Ari Confessor appreciated Troy Calhoun’s offer for a day to mull over his job offer, but he didn’t need it.
“I said, ‘Coach, tomorrow isn’t going to change anything,’” said Confessor, Air Force’s new receivers coach. “I’m coming to Colorado.”
Confessor said the no-brainer of a decision stemmed in part from his lifelong following of the Falcons that intensified when his brother, Jorge, enlisted in the Air Force after high school and served six years.
But two factors primarily carried the decision — it was a chance to move up to the Football Bowl Subdivision after a career as a player and coach at the Football Championship Subdivision level, and the varied responsibilities of Air Force’s receiver positions would be unlike anything he had experienced.
“I just coached receivers and everybody had the same job description,” he said. “You’re on the perimeter, you run your routes, you catch the ball, you get up field.
“Here, our (slot receivers) take a handoff, block inside. It’s different teaching from my standpoint, but it’s great development because now I’m coaching essentially two positions and it will make me a better coach and I hope I make these guys better players.”
Confessor said the varied ways Air Force’s receivers are involved in the offense will ease his transition from a spread offense at Holy Cross to the Falcons’ run-heavy option attack. That, and when the Falcons do throw it often leads to a big play.
Also, unlike Air Force’s past two receivers coaches Derek Lewis, who played at Florida, and Taylor Stubblefield, who posted a record-breaking career at Purdue, Confessor sees this level as a major step up. His coaching experience includes stints at Holy Cross and Rhode Island with the exception of one year spent with the Kansas City Chiefs in the scouting department in 2012.
“I didn’t have any preconceived notion about how the kids were going to be, I just knew that, man, this is big-time ball with big-time athletes and now I need to come and do my job,” said Confessor, a two-time All-American as a player at Holy Cross who remains the program’s all-time leader with 2,352 career receiving yards, 2,267 career kickoff return yards and 5,370 career all-purpose yards.
Confessor raves about the players he has inherited at Air Force.
He said he has to remind himself that David Cormier is a freshman. “I’ve never seen a person physically look like that who played receiver,” he said. He loves the progress Luke Bohenek and Jake Spiewak have made at the wideout spot as well. As for his slot receivers, he calls Brandon Lewis “a very quick guy,” Ben Peterson “a little pit bull” and Amari Terry “dynamic as hell.”
Offensive coordinator Mike Thiessen, who is also breaking in yet another new tight ends coach, said Confessor is similar to Stubblefield as a technician who can teach the skills he once showed on the field.
“Coach Calhoun does a great job of finding guys who really fit what this place is and who we are; guys that are really good technicians in terms of teaching their craft,” Thiessen said.
“They’re good teachers.

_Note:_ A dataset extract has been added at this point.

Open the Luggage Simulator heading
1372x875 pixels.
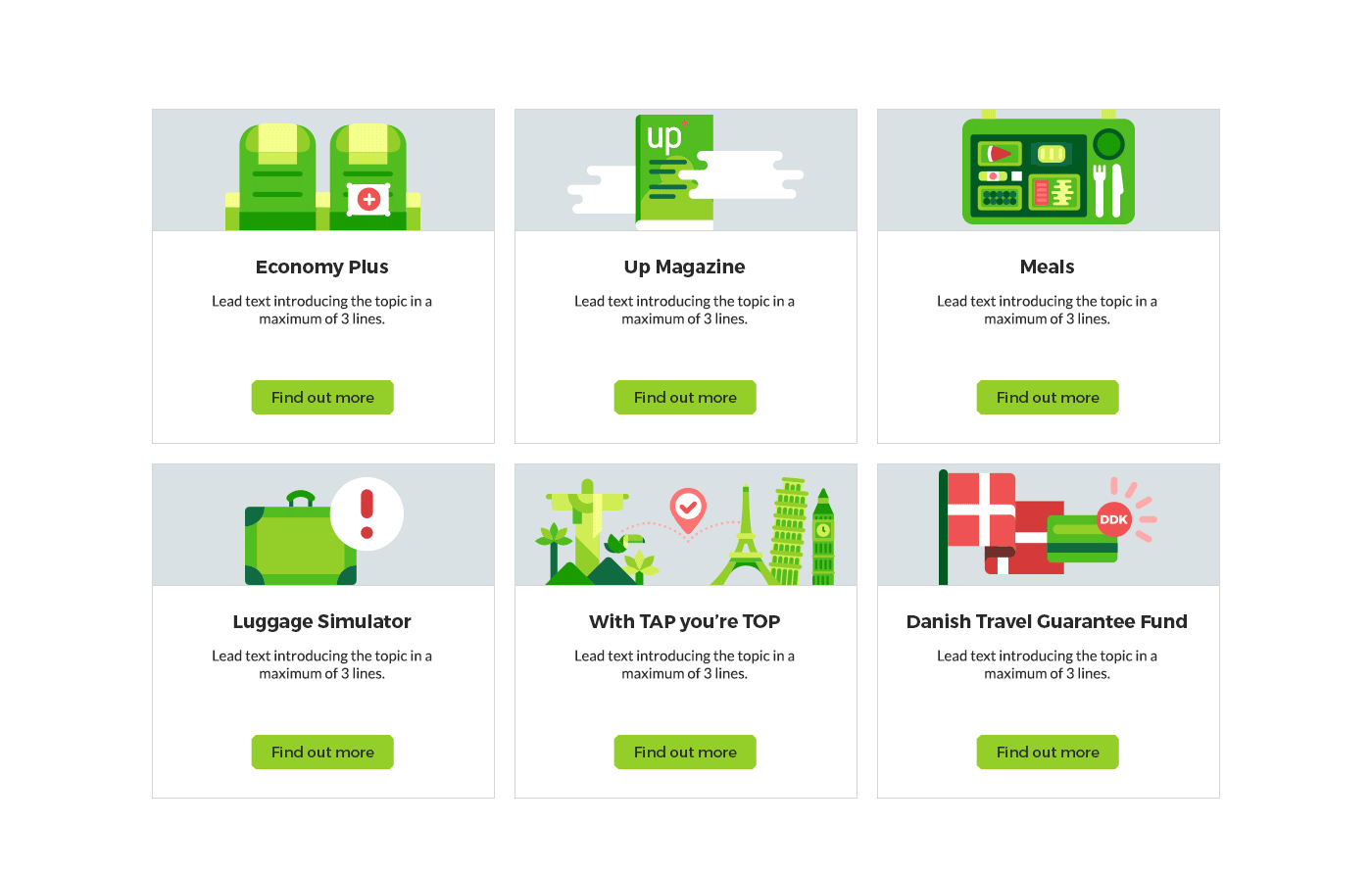click(x=322, y=621)
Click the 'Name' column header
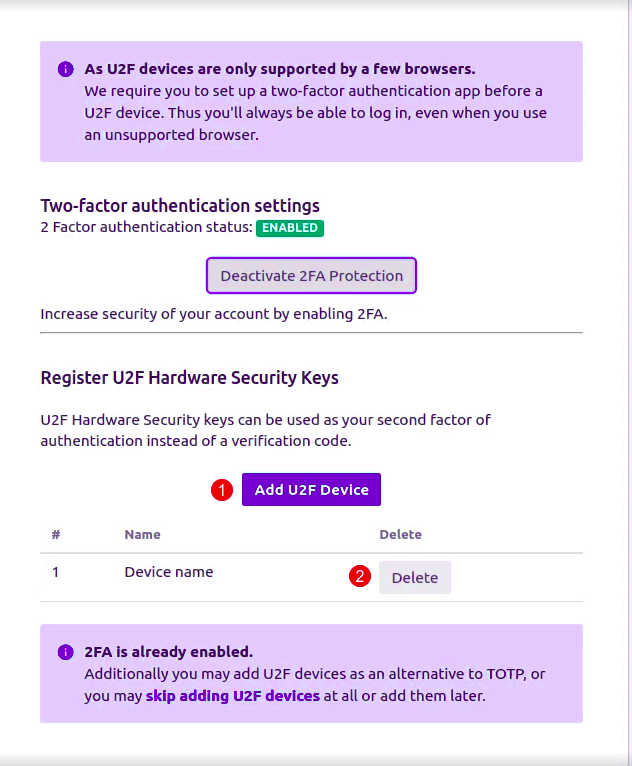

They know how to communicate. They come from a good background, they all played at a high level so they can draw from experiences. Obviously it’s a new offense for some of these guys what they haven’t been in, but what they’ve taught in their past carries over fundamentally. So they’ve got to learn the system a little bit, but when it comes to being good teachers and coaching their guys and being in charge with a room, they’re familiar.”
Confessor, who wears his hat slightly crooked and seems to have his energy level stuck at 11, said the biggest adjustment has been the frenetic pace of practice. But he’s adjusting and happy to have so many new tasks on his plate.
“You know, these opportunities are rare,” he said. “When I interviewed and met these guys, I saw what great people they were and I wanted to associate myself with a culture like this.”